WORK INSTRUCTION: Each line of the records below that holds "will" should be copied out.

== == ==

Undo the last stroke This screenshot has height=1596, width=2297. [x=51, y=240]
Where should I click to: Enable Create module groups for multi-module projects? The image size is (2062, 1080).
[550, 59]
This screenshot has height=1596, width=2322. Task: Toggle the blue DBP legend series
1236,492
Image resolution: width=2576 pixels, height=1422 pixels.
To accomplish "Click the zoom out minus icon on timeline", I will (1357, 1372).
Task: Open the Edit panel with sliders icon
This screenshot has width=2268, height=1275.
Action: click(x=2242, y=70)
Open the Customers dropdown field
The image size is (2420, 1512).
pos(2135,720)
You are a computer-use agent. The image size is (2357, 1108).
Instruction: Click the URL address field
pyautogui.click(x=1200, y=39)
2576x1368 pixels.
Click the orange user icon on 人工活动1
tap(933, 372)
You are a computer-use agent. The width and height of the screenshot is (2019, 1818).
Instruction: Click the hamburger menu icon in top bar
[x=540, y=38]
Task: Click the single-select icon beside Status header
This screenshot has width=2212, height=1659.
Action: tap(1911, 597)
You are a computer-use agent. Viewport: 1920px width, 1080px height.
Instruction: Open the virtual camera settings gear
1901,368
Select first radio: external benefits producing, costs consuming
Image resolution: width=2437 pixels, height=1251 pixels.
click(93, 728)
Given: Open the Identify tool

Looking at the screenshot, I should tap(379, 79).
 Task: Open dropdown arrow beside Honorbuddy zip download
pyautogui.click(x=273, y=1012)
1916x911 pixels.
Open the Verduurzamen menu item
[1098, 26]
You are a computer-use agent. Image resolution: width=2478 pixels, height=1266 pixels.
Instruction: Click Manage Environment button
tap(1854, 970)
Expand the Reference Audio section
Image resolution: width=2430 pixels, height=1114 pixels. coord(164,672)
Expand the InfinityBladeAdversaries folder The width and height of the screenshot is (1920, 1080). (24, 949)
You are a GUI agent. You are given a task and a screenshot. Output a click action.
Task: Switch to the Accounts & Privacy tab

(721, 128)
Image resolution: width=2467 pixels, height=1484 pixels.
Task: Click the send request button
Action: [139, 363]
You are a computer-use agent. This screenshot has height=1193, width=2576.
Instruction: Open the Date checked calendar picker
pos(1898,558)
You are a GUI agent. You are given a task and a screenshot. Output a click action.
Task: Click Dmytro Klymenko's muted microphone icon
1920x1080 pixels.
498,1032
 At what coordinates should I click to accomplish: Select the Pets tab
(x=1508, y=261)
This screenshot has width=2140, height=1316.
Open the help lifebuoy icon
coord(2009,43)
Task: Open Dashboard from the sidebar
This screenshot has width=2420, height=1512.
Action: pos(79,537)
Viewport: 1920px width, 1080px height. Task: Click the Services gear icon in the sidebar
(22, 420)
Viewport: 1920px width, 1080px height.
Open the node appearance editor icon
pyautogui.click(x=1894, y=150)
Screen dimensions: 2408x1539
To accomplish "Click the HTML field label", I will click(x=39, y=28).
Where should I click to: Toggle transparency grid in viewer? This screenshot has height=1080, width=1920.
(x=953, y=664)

== == ==

SOLUTION:
To accomplish "Click the zoom out minus icon on timeline", I will (1357, 1372).
To accomplish "Click the HTML field label", I will click(x=39, y=28).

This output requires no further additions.